___ Extracted text

Are hard drive sizes deceptive?

Computer Makers Sued Over Hard-Drive Size Claims

Is this a suit brought about by ignorance or are hard drive mfrs at fault for not revealing 1K = 1024 bytes?

Sounds like the former to me. A gigabyte is defined as 1,073,741,824 bytes, not 1,000,000,000.

If someone sold you a container held one kerflop of liquid, the salesmen said it held one kerflop, but you thought it held one magnut, whose fault it that?

Do auto manufacturers have to define “gallon” and “mile” in order to tout MPG figures?

I think they are being deceptive and relying on the fact that the general public is completely unaware that in computer terms, you’re using numbers that must be even powers of two.

The average person knows what a mile is, and knows what a gallon is, but the average person has no concept of the fact that computers operate on the binary number system, which means that while in the rest of the world, 1 kilo is 1,000, in disk space it’s 1024.

I also think the fact that RAM manufacturers having labeled their products accurately (A 64 MB stick of RAM contains 65536 bytes. You can see this as your computer tests memory during post) is a point against the hard drive manufacturers. If the makers of RAM can be strictly honest, there is no reason the makers of HD’s can’t. I am willing to allow that some HD space is taken up by the boot sector and the file system itself, but it shouldn’t cut well over a gig off of a 20 GB drive.

If you advertise a drive as 20 GB, then it ought to have 21,474,836,480 bytes of storage on it, or not be advertised as 20 GB.

Both of these posts miss the point.

If there are only 18.6 Gigabytes on the disk that the computer can actually read from and write to, then the drive has 18.6 Gigabytes of storage capacity, not 20 Gigabytes.

______

(What the task asks): Continue the discussion on advertised hard drive sizes from its last post. The material that comes after this discussion has no connection to it.

___ Listed entries

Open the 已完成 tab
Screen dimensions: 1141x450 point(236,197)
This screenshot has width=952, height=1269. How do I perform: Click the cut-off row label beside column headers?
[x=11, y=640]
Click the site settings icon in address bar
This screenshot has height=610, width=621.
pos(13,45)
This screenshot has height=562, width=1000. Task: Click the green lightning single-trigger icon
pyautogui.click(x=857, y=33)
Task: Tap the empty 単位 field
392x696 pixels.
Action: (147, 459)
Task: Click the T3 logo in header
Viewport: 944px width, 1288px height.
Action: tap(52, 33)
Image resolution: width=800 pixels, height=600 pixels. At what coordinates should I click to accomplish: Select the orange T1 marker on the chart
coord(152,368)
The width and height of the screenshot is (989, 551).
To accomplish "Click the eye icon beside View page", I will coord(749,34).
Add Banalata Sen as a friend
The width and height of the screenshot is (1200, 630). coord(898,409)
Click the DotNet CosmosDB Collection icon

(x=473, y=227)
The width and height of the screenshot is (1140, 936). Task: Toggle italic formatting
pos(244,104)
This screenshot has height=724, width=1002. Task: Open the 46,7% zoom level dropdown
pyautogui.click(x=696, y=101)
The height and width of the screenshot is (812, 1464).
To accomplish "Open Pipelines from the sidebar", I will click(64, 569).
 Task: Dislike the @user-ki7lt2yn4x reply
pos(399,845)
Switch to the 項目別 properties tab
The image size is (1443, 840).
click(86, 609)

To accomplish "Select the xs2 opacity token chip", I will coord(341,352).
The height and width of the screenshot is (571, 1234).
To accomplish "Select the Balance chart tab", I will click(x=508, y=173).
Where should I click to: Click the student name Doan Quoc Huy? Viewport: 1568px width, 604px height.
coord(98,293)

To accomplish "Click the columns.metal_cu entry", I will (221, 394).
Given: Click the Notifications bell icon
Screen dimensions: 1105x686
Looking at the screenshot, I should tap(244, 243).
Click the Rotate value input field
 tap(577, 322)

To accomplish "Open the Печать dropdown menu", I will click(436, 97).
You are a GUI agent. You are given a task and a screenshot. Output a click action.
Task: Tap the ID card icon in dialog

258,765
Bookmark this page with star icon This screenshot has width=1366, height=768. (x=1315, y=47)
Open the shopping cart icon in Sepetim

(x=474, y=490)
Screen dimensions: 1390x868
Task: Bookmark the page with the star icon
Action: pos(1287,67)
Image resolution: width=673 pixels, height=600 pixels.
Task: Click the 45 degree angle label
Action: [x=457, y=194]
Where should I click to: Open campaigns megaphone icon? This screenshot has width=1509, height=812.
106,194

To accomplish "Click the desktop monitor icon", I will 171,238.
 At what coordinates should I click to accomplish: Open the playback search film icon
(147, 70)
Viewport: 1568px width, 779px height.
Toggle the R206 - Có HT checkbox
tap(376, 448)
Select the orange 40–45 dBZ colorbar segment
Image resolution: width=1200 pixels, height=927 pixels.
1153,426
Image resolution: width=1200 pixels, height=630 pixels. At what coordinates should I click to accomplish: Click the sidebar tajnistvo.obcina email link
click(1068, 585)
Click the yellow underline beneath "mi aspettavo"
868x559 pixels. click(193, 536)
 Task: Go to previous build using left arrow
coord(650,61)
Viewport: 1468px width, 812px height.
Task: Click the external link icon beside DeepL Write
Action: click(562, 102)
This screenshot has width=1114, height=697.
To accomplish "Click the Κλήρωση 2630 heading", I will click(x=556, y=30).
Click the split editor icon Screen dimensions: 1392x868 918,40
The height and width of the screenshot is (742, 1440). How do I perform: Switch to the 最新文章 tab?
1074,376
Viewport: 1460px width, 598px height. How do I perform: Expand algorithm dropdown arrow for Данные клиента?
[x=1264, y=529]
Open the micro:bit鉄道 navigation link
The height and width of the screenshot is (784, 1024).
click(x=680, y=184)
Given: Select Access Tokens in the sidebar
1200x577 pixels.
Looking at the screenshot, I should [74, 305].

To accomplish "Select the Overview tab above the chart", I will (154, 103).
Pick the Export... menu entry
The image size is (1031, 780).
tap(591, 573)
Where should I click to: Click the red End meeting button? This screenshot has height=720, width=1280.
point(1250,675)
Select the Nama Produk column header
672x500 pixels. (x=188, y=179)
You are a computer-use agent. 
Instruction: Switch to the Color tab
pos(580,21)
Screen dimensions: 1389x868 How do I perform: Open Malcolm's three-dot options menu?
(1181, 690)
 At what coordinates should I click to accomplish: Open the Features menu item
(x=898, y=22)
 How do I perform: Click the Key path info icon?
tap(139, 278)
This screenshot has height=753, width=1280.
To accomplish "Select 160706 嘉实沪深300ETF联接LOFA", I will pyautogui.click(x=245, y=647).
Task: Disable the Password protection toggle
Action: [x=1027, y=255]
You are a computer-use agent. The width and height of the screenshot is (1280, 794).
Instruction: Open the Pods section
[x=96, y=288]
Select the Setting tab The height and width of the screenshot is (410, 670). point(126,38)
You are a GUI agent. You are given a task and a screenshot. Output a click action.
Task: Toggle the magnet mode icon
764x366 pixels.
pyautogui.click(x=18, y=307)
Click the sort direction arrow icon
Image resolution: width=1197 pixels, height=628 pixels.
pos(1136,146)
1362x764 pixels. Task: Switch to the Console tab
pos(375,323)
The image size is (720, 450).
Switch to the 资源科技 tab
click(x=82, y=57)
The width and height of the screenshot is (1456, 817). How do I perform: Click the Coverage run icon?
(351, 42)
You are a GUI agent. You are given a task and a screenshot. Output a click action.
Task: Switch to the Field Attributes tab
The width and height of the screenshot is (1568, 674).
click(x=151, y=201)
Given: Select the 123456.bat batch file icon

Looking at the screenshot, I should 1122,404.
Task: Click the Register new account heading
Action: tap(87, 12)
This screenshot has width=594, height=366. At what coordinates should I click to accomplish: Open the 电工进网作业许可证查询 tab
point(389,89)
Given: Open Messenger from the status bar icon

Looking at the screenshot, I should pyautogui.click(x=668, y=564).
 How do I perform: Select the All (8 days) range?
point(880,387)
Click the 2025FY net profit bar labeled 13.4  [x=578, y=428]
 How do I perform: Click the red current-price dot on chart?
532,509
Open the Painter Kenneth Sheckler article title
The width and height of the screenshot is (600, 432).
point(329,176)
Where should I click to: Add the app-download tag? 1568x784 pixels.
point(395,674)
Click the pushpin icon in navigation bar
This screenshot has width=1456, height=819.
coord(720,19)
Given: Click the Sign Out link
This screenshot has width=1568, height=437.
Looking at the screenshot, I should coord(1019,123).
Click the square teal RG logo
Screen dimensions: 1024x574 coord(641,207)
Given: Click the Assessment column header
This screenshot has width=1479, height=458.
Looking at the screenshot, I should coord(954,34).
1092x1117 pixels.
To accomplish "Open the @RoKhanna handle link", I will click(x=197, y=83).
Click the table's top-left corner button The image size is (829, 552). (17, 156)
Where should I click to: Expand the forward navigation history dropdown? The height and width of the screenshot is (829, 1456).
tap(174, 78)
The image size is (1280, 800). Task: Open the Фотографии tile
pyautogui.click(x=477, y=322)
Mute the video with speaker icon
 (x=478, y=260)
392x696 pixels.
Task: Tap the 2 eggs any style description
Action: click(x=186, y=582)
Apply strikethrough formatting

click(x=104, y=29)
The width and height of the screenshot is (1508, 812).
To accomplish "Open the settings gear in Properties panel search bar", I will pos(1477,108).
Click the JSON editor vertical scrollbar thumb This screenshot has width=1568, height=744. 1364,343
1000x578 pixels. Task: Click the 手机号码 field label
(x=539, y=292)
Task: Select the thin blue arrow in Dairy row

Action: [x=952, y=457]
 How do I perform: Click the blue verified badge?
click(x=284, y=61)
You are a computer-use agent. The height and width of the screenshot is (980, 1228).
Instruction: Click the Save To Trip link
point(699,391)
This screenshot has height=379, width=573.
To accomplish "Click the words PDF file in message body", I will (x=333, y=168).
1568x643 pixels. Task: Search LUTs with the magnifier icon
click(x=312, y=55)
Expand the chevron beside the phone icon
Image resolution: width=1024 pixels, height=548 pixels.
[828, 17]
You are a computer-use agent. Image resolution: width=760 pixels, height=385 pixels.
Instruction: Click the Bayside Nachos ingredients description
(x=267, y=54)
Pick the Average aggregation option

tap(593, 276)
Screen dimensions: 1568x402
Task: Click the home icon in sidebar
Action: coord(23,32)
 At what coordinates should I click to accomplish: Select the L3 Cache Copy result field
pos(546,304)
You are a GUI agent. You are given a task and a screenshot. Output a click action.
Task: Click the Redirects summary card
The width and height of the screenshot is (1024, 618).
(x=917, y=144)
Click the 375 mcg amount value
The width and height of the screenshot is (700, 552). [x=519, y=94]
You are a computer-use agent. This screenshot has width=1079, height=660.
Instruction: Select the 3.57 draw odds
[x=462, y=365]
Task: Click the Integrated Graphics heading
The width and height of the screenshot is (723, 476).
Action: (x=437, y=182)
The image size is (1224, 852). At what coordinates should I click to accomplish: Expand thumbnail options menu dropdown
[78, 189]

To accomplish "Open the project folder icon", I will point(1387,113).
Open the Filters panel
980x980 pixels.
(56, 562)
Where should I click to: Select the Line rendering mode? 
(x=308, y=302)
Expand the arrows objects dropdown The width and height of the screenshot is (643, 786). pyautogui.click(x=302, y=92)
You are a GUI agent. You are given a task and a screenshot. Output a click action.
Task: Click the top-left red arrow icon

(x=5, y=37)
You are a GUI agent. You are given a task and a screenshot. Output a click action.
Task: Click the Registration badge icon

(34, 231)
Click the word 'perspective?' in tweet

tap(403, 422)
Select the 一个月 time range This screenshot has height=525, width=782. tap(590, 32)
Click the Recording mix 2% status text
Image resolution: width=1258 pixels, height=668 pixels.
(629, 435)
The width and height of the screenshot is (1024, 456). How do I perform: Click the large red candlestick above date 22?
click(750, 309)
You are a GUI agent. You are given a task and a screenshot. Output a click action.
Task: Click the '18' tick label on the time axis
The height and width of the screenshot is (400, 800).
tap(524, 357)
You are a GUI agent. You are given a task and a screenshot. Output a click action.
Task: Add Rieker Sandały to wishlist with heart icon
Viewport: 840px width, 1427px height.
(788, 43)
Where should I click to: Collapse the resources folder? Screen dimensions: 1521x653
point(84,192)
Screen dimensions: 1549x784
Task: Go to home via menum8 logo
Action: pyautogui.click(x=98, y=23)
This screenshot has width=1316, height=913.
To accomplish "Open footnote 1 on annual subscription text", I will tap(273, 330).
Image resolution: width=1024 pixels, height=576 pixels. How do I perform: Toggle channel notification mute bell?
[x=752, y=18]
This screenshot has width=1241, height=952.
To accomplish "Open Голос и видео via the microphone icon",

______

(Written response):
18.62 Gigabytes is 20,000,000,000 bytes, not 21,474,836,480, and if the device is labeled as having the extra billion bytes of storage, I expect to get them. That’s over 1400 Megs, fer crying out loud.

How exactly did I miss the point?

I said:

I just think the only reason the manufacturers have gotten away with their advertising fib is that they’re relying on the fact that the general public won’t know the difference.

The definition site link I gave has a def for “wordnet dictionary” and “computing dictionary.” The first defines 1GB as 1,000,000,000 bytes, the second as 2^30, or 1,073,741,824.

So I guess the question boils down to, should the “common” defininition be used or the “computing” definition? Unless there is no question that a hard drive is a computing device, I would expect the computing def to be used.

But RAM, which also is solidly in the computing field, is sized using the common def. Go figure. At least RAM manufacturers won’t be sued for giving more than expected.

And. Scotandrsn, whether a 20GB disk has 20,000,000,000 bytes or 21,474,836,480 all depends on what you use for your units. Change your units and a 20GB disk is a diff size. So is the basic 1K unit = 1000 or 1024? That’s the question.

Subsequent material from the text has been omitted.